- About this exercise: From the data below, retype exactly the lines starting with the one that contains "Click the 'We" and ending with the one that contains "Task: Open the 'Trump", both included.
○ ○ ○ ○ ○ ○ ○
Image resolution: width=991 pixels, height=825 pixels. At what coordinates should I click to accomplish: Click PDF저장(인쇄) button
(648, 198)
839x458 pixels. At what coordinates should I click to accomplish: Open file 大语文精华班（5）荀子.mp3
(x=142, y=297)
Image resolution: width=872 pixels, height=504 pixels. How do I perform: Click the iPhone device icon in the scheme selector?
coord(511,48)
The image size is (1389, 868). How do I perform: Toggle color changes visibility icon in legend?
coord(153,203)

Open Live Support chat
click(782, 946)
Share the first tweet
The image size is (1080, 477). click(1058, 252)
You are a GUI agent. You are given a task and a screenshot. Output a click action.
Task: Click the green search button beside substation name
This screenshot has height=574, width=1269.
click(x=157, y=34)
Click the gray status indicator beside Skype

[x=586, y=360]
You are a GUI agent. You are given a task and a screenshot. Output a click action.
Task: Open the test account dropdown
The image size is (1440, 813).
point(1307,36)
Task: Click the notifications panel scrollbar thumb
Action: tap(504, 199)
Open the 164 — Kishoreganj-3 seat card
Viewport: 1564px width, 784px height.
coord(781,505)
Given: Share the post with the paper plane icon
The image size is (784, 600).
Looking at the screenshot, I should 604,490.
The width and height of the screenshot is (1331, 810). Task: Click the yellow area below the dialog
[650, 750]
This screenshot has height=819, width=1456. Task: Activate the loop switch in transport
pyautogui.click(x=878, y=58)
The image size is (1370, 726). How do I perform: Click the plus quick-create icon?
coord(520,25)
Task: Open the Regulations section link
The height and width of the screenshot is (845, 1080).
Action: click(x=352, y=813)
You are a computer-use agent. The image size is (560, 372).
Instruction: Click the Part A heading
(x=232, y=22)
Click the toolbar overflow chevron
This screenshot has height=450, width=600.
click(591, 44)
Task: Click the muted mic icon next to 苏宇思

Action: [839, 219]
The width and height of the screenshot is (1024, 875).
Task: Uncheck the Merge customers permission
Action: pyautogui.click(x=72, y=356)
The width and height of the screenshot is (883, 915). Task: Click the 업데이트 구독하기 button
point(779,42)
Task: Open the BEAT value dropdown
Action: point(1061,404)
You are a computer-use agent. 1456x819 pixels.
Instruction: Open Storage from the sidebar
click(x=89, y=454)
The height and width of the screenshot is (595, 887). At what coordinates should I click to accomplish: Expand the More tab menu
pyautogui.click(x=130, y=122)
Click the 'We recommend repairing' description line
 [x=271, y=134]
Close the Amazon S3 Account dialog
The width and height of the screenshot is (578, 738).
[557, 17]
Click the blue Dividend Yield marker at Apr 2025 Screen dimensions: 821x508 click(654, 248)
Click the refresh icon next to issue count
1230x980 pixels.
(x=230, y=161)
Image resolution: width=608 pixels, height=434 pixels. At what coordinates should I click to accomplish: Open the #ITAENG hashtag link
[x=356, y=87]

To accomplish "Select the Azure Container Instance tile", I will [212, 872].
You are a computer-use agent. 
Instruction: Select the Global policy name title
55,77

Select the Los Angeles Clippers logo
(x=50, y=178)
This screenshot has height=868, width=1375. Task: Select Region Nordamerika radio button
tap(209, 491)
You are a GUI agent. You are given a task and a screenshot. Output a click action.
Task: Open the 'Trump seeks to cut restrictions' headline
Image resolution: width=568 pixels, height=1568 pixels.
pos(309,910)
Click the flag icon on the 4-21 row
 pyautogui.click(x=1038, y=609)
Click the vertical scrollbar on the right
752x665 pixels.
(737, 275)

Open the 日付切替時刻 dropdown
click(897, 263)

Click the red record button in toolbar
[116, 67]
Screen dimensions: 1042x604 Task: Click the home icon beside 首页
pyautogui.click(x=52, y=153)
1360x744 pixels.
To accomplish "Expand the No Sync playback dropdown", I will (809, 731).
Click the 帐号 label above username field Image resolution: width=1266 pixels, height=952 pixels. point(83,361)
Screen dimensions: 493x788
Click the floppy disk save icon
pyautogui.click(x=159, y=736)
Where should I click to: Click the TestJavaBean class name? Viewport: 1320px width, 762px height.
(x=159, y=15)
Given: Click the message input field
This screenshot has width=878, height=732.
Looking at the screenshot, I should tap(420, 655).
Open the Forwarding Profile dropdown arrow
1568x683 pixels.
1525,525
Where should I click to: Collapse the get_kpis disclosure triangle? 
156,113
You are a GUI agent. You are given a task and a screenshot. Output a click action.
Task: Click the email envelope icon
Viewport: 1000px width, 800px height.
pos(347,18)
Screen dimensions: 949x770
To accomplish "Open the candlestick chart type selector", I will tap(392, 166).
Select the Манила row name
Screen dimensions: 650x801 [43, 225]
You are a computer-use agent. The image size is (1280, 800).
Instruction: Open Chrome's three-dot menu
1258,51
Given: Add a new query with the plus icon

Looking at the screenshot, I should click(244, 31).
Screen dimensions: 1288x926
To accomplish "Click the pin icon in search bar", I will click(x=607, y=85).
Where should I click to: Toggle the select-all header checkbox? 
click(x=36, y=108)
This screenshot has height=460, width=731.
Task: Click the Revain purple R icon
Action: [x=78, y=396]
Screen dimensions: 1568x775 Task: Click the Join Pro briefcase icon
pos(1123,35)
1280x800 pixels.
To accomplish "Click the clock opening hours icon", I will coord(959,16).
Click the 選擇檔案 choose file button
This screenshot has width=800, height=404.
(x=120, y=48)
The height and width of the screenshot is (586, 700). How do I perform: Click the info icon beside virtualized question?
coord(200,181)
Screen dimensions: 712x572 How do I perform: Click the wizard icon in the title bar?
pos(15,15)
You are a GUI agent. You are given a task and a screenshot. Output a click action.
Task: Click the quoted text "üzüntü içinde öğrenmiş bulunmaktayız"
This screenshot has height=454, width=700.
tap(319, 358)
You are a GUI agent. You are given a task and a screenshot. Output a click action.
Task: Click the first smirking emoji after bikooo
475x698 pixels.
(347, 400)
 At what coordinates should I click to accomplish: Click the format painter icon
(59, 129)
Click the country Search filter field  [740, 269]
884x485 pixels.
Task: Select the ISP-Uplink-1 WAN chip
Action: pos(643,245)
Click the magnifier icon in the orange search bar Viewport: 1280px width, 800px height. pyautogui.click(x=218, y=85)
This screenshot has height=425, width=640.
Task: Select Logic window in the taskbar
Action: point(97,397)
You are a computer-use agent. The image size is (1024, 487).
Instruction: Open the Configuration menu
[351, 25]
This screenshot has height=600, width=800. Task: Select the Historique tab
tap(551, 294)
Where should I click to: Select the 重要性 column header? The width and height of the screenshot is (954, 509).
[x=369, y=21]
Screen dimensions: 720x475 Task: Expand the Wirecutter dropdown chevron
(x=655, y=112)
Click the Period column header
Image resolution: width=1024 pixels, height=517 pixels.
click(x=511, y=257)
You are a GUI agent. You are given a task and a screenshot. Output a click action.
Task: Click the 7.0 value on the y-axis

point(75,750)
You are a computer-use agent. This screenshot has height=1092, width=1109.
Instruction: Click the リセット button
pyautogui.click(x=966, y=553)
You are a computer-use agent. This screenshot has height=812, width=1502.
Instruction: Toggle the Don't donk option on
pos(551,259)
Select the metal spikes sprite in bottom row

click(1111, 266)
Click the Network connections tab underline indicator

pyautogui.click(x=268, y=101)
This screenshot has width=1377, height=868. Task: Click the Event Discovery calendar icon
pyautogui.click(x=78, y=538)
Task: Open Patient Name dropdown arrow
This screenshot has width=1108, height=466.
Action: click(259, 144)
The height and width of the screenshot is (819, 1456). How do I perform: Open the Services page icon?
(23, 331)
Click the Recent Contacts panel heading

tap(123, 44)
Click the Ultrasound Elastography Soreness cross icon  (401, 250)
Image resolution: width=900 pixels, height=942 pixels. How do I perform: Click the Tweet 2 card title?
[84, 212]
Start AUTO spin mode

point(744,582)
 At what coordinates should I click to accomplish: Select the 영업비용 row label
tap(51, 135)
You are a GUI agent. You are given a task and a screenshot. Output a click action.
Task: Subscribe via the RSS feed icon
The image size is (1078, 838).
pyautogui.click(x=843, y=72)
○ ○ ○ ○ ○ ○ ○
- Solution:
Click the 'We recommend repairing' description line
 [x=271, y=134]
Close the Amazon S3 Account dialog
The width and height of the screenshot is (578, 738).
[557, 17]
Click the blue Dividend Yield marker at Apr 2025 Screen dimensions: 821x508 click(654, 248)
Click the refresh icon next to issue count
1230x980 pixels.
(x=230, y=161)
Image resolution: width=608 pixels, height=434 pixels. At what coordinates should I click to accomplish: Open the #ITAENG hashtag link
[x=356, y=87]

To accomplish "Select the Azure Container Instance tile", I will [212, 872].
You are a computer-use agent. 
Instruction: Select the Global policy name title
55,77

Select the Los Angeles Clippers logo
(x=50, y=178)
This screenshot has height=868, width=1375. Task: Select Region Nordamerika radio button
tap(209, 491)
You are a GUI agent. You are given a task and a screenshot. Output a click action.
Task: Open the 'Trump seeks to cut restrictions' headline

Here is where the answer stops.